LINQ's Distinct() on a particular property – Dev

The best answers to the question “LINQ's Distinct() on a particular property” in the category Dev.

QUESTION:

I am playing with LINQ to learn about it, but I can’t figure out how to use Distinct when I do not have a simple list (a simple list of integers is pretty easy to do, this is not the question). What I if want to use Distinct on a list of an Object on one or more properties of the object?

Example: If an object is Person, with Property Id. How can I get all Person and use Distinct on them with the property Id of the object?

Person1: Id=1, Name="Test1"
Person2: Id=1, Name="Test1"
Person3: Id=2, Name="Test2"

How can I get just Person1 and Person3? Is that possible?

If it’s not possible with LINQ, what would be the best way to have a list of Person depending on some of its properties in .NET 3.5?

ANSWER:

EDIT: This is now part of MoreLINQ.

What you need is a “distinct-by” effectively. I don’t believe it’s part of LINQ as it stands, although it’s fairly easy to write:

public static IEnumerable<TSource> DistinctBy<TSource, TKey>
    (this IEnumerable<TSource> source, Func<TSource, TKey> keySelector)
{
    HashSet<TKey> seenKeys = new HashSet<TKey>();
    foreach (TSource element in source)
    {
        if (seenKeys.Add(keySelector(element)))
        {
            yield return element;
        }
    }
}

So to find the distinct values using just the Id property, you could use:

var query = people.DistinctBy(p => p.Id);

And to use multiple properties, you can use anonymous types, which implement equality appropriately:

var query = people.DistinctBy(p => new { p.Id, p.Name });

Untested, but it should work (and it now at least compiles).

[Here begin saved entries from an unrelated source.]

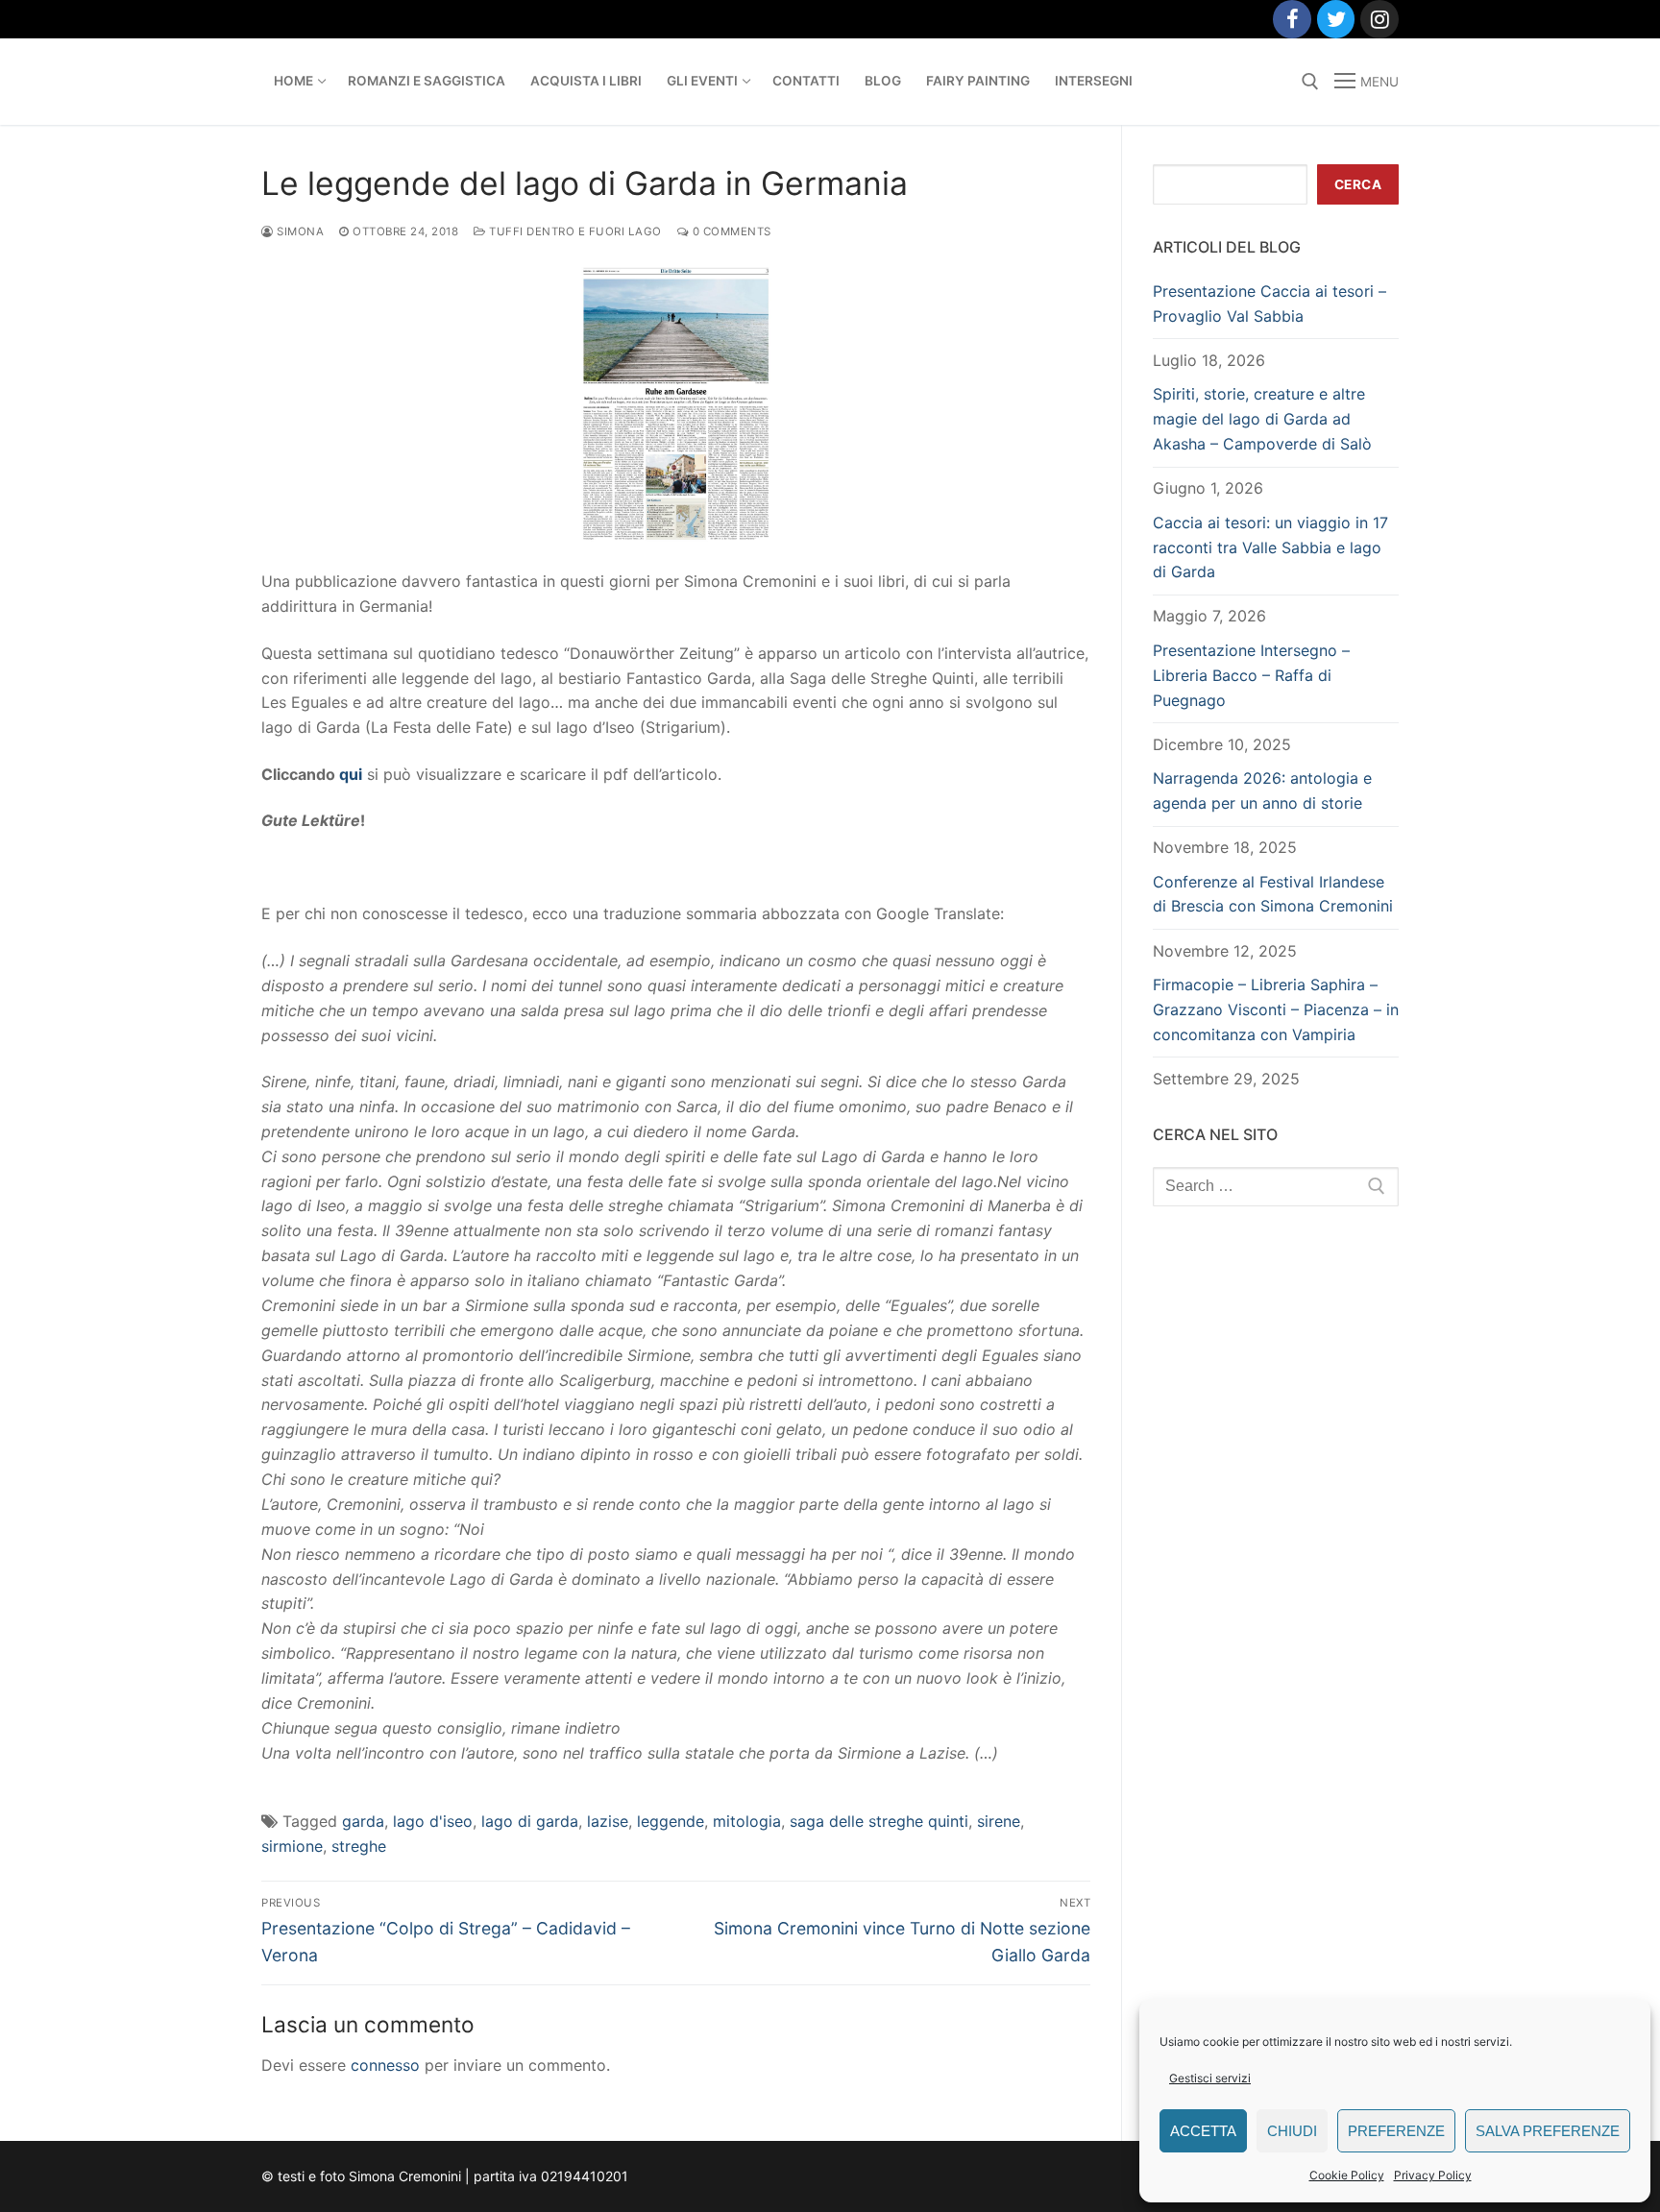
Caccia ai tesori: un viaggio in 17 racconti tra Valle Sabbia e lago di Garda (1270, 547)
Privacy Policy (1433, 2175)
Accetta (1203, 2131)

It assumes the default comparer for the keys though – if you want to pass in an equality comparer, just pass it on to the HashSet constructor.

ANSWER:

What if I want to obtain a distinct list based on one or more properties?

Simple! You want to group them and pick a winner out of the group.

List<Person> distinctPeople = allPeople
  .GroupBy(p => p.PersonId)
  .Select(g => g.First())
  .ToList();

If you want to define groups on multiple properties, here’s how:

List<Person> distinctPeople = allPeople
  .GroupBy(p => new {p.PersonId, p.FavoriteColor} )
  .Select(g => g.First())
  .ToList();

Note: Certain query providers are unable to resolve that each group must have at least one element, and that First is the appropriate method to call in that situation. If you find yourself working with such a query provider, FirstOrDefault may help get your query through the query provider.

Note2: Consider this answer for an EF Core (prior to EF Core 6) compatible approach. https://stackoverflow.com/a/66529949/8155

ANSWER:

You could also use query syntax if you want it to look all LINQ-like:

var uniquePeople = from p in people
                   group p by new {p.ID} //or group by new {p.ID, p.Name, p.Whatever}
                   into mygroup
                   select mygroup.FirstOrDefault();

ANSWER:

Use:

List<Person> pList = new List<Person>();
/* Fill list */

var result = pList.Where(p => p.Name != null).GroupBy(p => p.Id).Select(grp => grp.FirstOrDefault());

The where helps you filter the entries (could be more complex) and the groupby and select perform the distinct function.